▶ **Source material**
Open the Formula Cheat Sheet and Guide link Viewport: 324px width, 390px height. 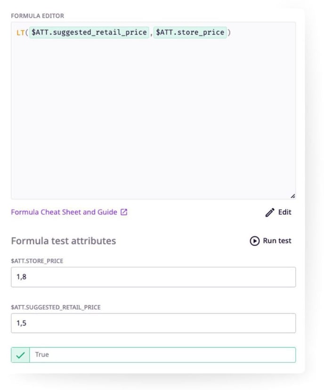point(64,212)
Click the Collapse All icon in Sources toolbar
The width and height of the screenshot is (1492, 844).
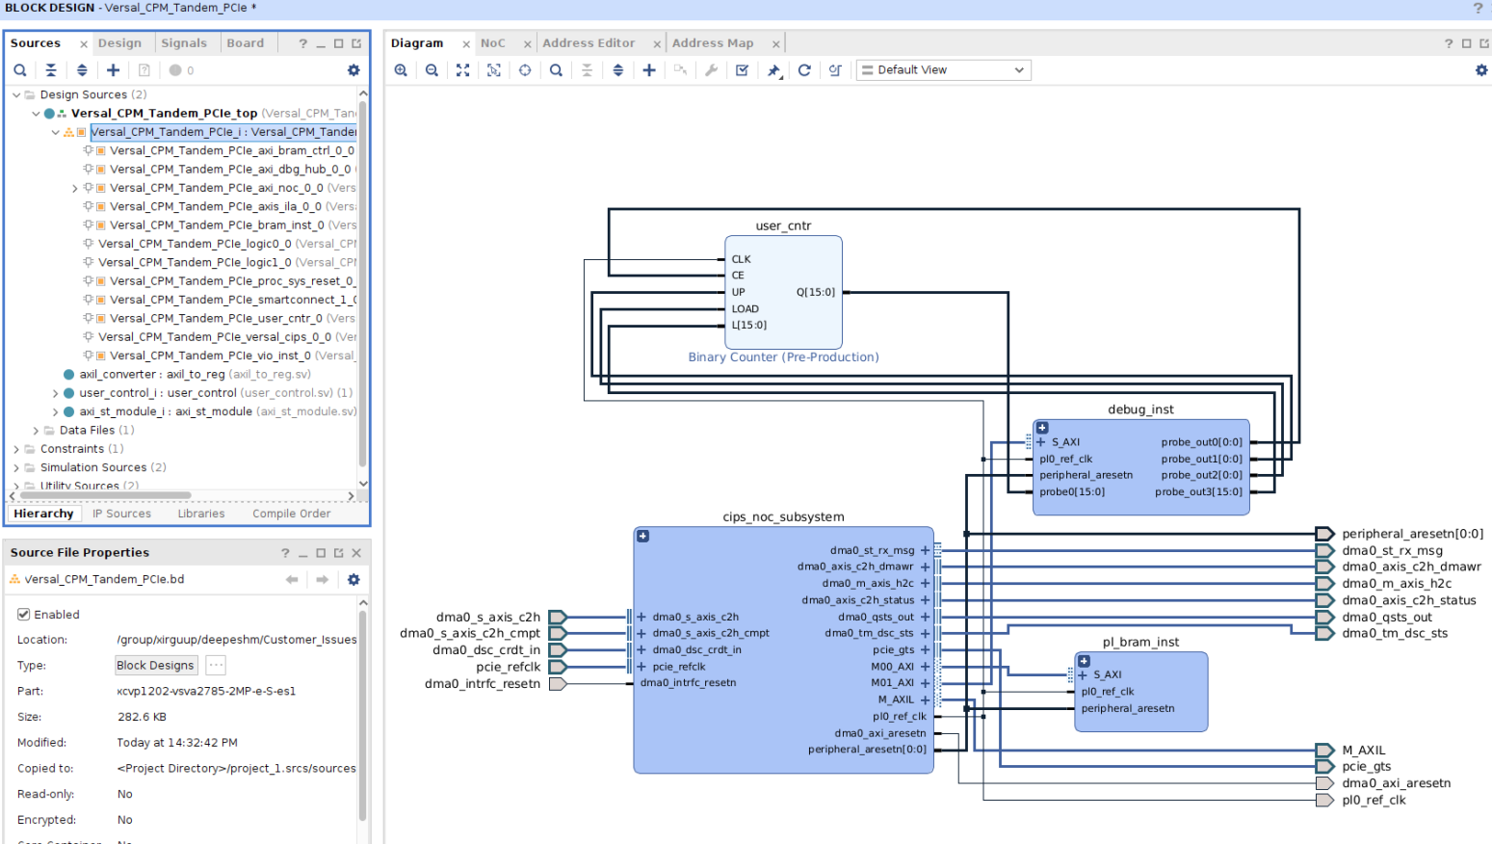[51, 70]
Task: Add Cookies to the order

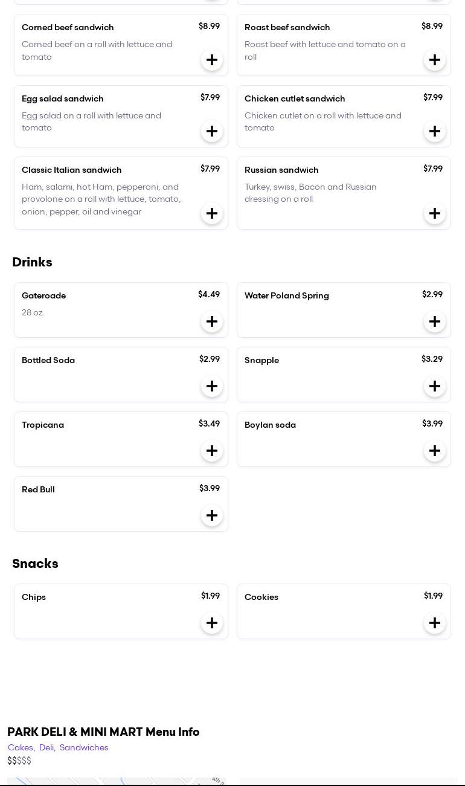Action: (x=435, y=623)
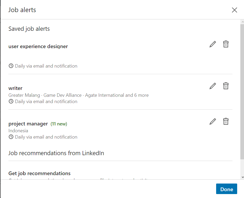Image resolution: width=244 pixels, height=198 pixels.
Task: Click the Get job recommendations heading
Action: click(39, 174)
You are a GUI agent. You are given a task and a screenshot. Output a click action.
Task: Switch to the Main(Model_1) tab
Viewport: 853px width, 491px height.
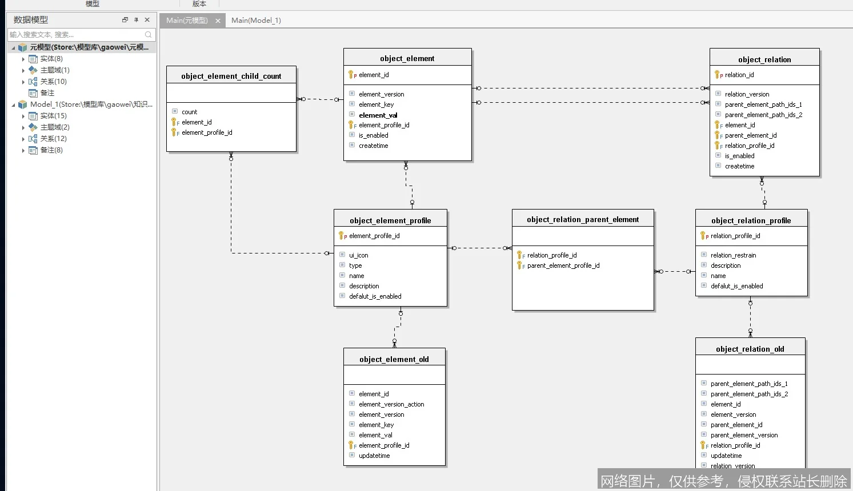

▶ **Exercise requirements**
What is needed is an exact restatement of every line from the line containing "Task: Switch to the Main(Model_1) tab" through the last line of the records, minus any pictures.

▶ **Task output**
Task: Switch to the Main(Model_1) tab
Viewport: 853px width, 491px height.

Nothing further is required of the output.